DeepSeek-R1 was the first open-weight model to convincingly demonstrate that chain-of-thought reasoning could be elicited through pure reinforcement learning — without supervised reasoning traces. It's built on the DeepSeek-V3 base, then trained with a multi-stage RL pipeline that rewards correct final answers regardless of how the model gets there.

How it differs from V3

Where DeepSeek-V3 responds directly, R1 emits a visible <think>…</think> reasoning block before its final answer. Token counts per response can balloon — a single hard math problem may produce 5,000 tokens of internal scratchpad — but the answers are substantially more reliable on problems that require planning.

What it's good at

Mathematics (AIME, MATH benchmarks), competitive programming, and any task where the model benefits from working things out before committing.

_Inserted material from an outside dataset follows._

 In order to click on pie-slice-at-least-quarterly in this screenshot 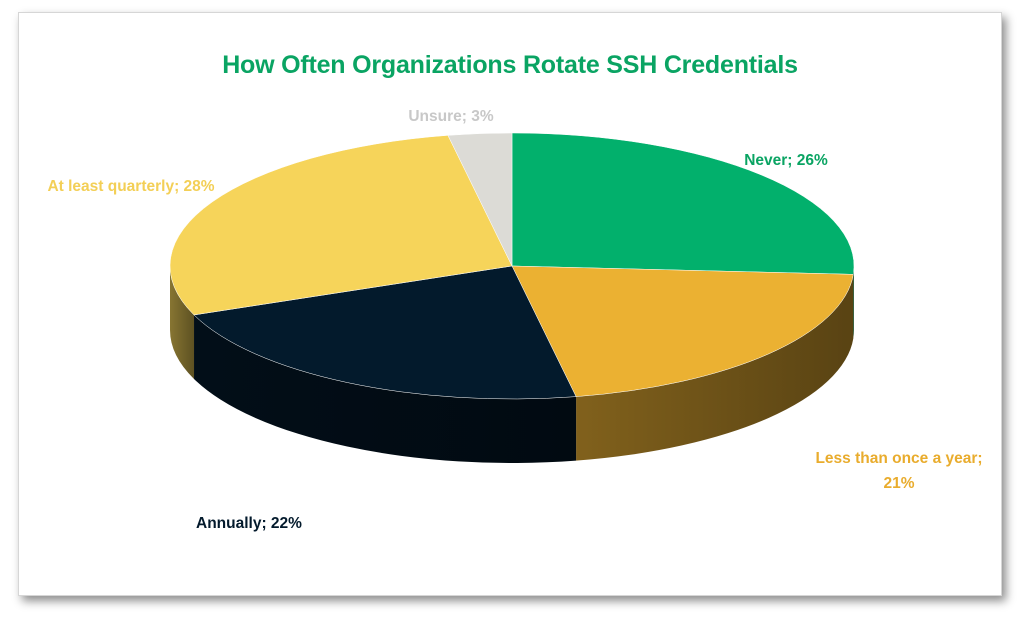, I will do `click(341, 226)`.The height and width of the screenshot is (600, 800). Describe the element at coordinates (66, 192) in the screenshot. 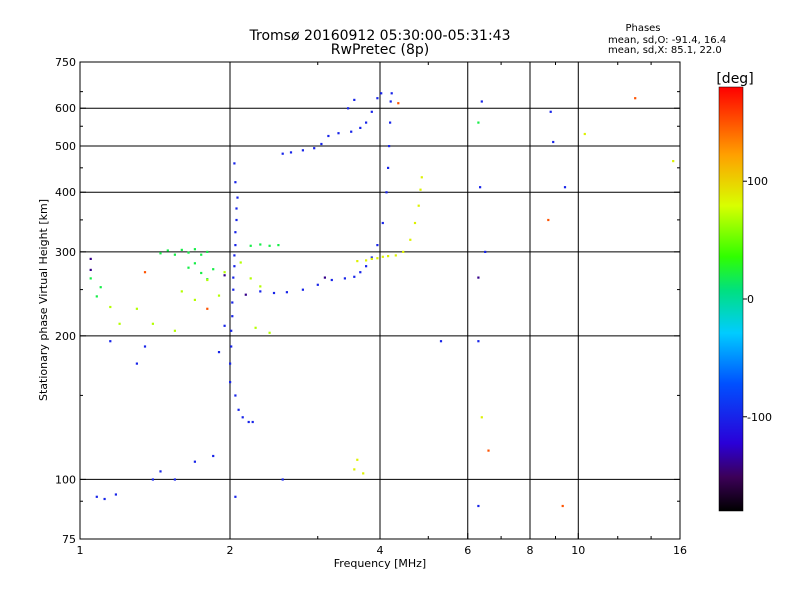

It's also a useful teaching tool because the reasoning is fully visible.

The distilled variants

DeepSeek released six smaller distilled checkpoints (Qwen-1.5B/7B/14B/32B, Llama-8B/70B) fine-tuned on R1's reasoning traces. These run on consumer hardware and inherit much of the reasoning behavior — they're often the more practical entry point.

License

MIT. Distilled variants inherit their respective base licenses (Qwen, Llama).